Refuelled with diesel and in need of a beer, we left the road just north of the town in an area we’d explored last year. The wind didn’t drop until we’d made an early night of it and closed the hatches at 9pm. 


Another minor fix - a tent peg reinforcement to a bent strut.



I threatened Sue that I’d be waking her at 5 to see the Milky Way. Back home, it’s visible as a barely-definable smudge in the night sky. Here, it’s as if some giant hand has taken an aerosol and sprayed a pale grey stripe across the sky. It’s really clear and bright, as is everything else up there. We brought our Radio Times Sky at Night pull-out-and-keep souvenir with us, and used it to identify the things that Prof. Brian Cox talks about but nobody really has a clue where to find them. And when you see it all as clearly as we did the other night, you realise how much more is Out There.

We spent today (Thursday 15 th April) making our way northeast via as much scenery as we could join together. The first couple of hours was boring blacktop; boring in terms of “select 5th gear and point it straight”, but as usual there was lots to see and comment on along the way. The three hours between Tan Tan and Guelmin was spent marvelling at the ability of the local truckers to pile more stuff on their vehicles than would ever be legal at home. We spotted, way ahead of us, what was either a two-tone double-decker bus or a removal van. White on top, blue lower down. As we got closer it revealed itself to be a Ford Transit van – or the Peugeot equivalent – finished in Grubby Blue, with a rectangular load on the roof retained by a white tarp. The load was bigger than the van, and with the beam wind, he was having to keep a lot of rudder on to counter the tendency to leave the road on the downwind side. This meant we spent an amusing – no, make that frustrating – ten minutes trying to get him off the middle of the road.
There wasn’t a single petrol station for the entire distance of 110 kms. There was one tiny village that seemed to exist purely to offer for sale diesel in 5 litre plastic former water bottles – every roadside establishment in the entire place was selling “gaswl”. The closest we got to seeing a “proper” service station was this:
 Overload truck


Into Guelmin for shopping – groceries and poultry for the next 3 days in the Wilderness. A successful foray, mildly upset by the reaction of a shopkeeper who noticed from 30 metres away that Mike was photographing the street in which his shop stood, amongst many others. While we couldn’t hear what he was shouting at us over Daphne’s grumbling 2500cc, it was clear that he objected. To what? That he happened to be in the focal plane of a tourist doing what tourists do? It wasn’t as if we were making a portrait of him without permission, for which he might well be justified in his objections. “Man with an ego problem”, we thought.
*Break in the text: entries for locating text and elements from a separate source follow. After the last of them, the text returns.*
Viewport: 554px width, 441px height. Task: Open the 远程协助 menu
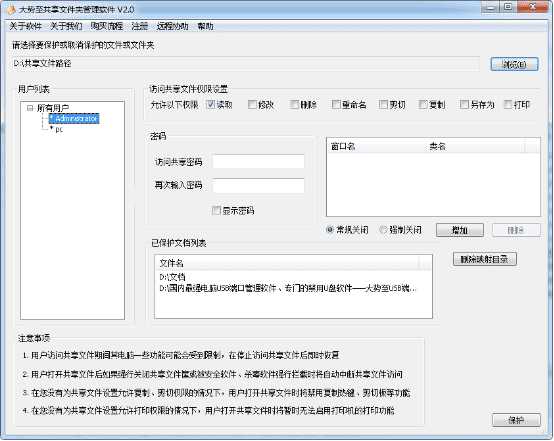[172, 26]
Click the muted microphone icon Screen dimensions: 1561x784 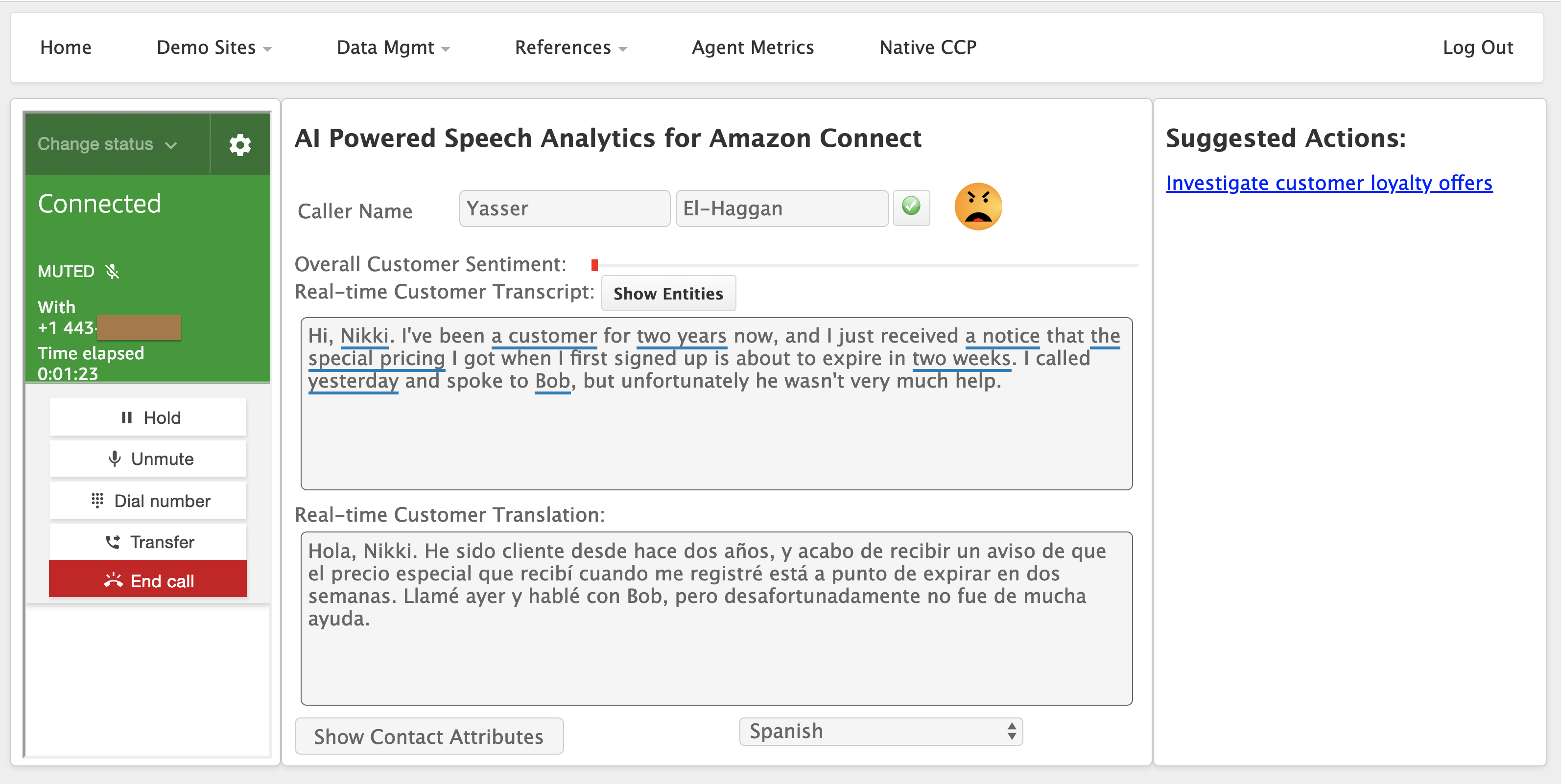click(x=112, y=272)
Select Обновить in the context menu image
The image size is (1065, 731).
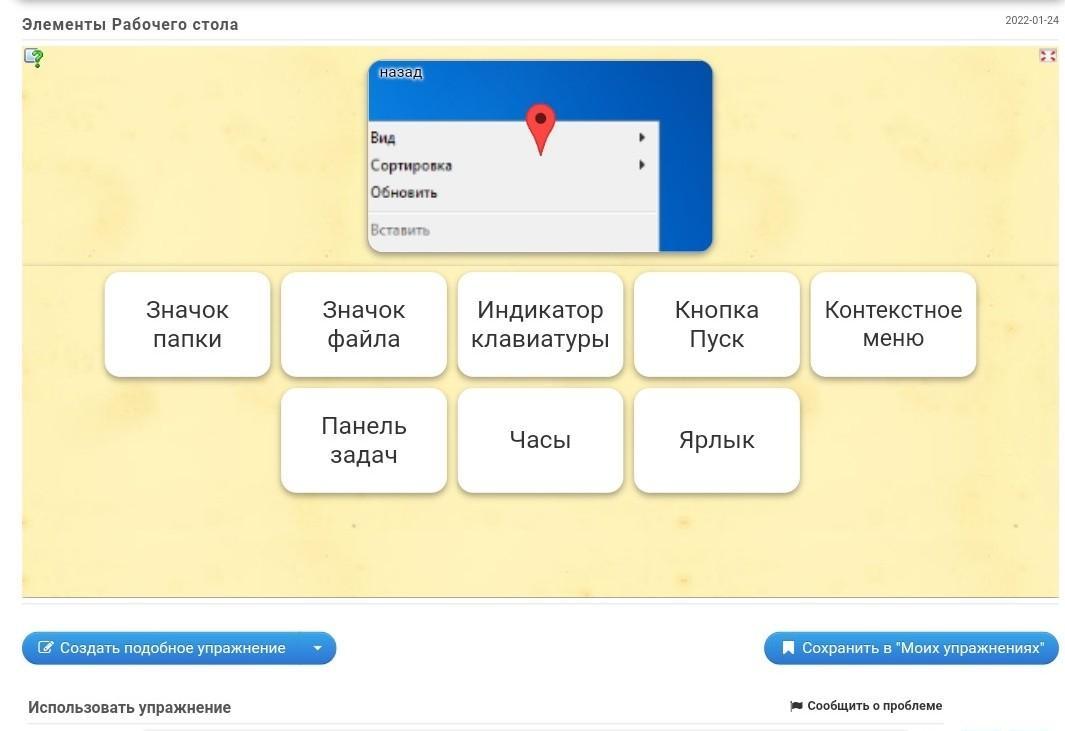pyautogui.click(x=404, y=193)
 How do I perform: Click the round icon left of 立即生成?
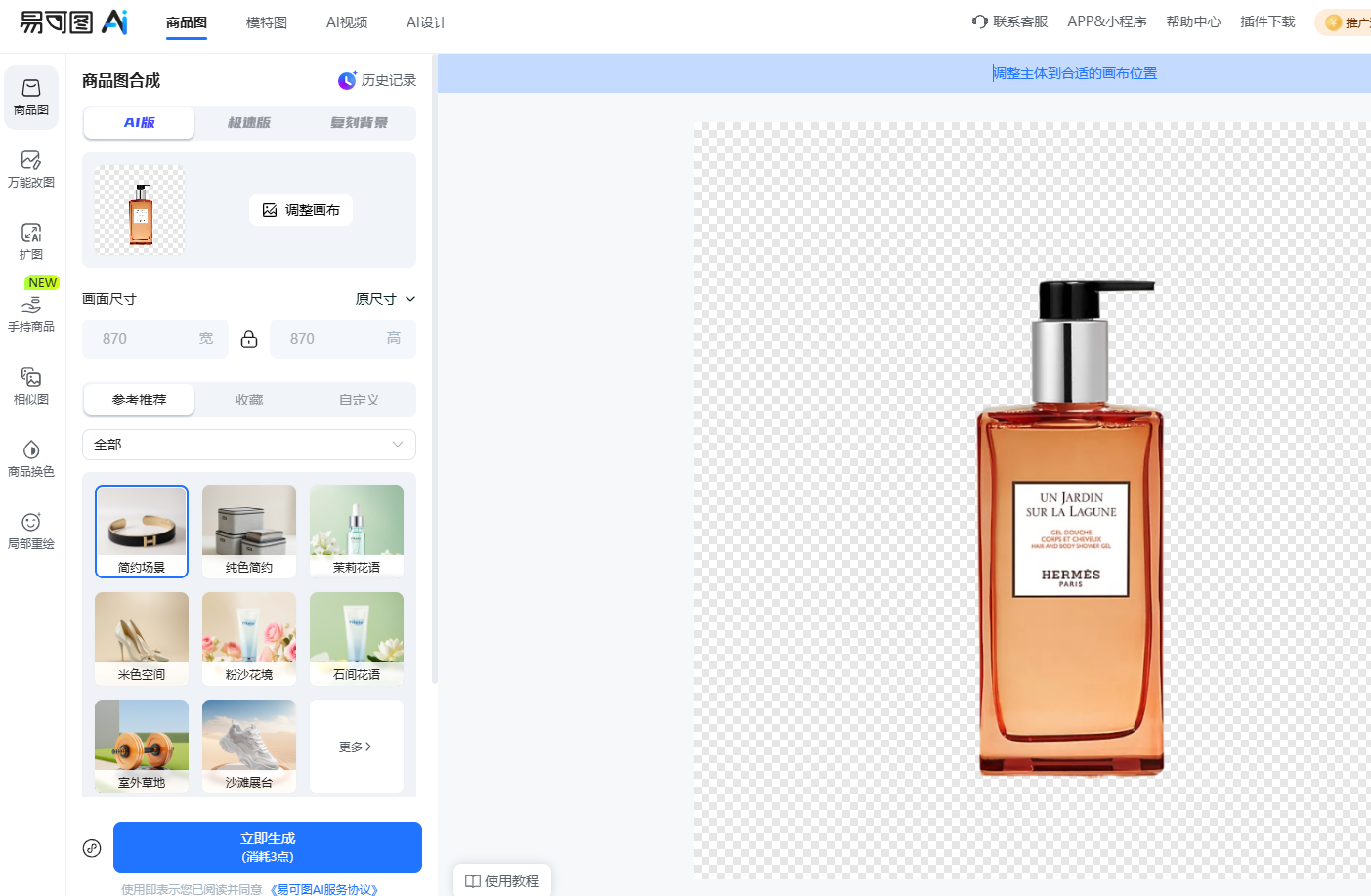pos(92,848)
We’ll take our money elsewhere, perhaps?

After a late lunch, hiding under an Argan tree (no climbing goats to be seen) We managed to tie some off-road tracks to the tarmac and made it to the Gorges of Ait Mansour for the night, via a dry river bed that made Mike grateful he’d invested in some bash plates for Daphne’s vulnerable bits.





These gorges are quite spectacular in all sorts of ways. There are two other gorge systems that are much more well known, but we’ve been to both and were reminded of the sort of Tourist Traps that places like this can become. Todra Gorge, for example, is a procession of souvenir stalls and touts. Not so here. If you wanted to sum up Morocco in ten miles, this is the place.





 Palm groves, sandy tracks, mountain scenery, mud brick buildings in villages clinging to the rock by their fingernails….Sue described it as “Disneyland”, as there’s everything here that you’d ….b*llocks! The bloody wind has just blown my beer over, and there’s only three left! Right, that’s enough of this for one night. There’s only so much I’m prepared to suffer for the sake of this blog, and I’ve just reached the limit. Good Night.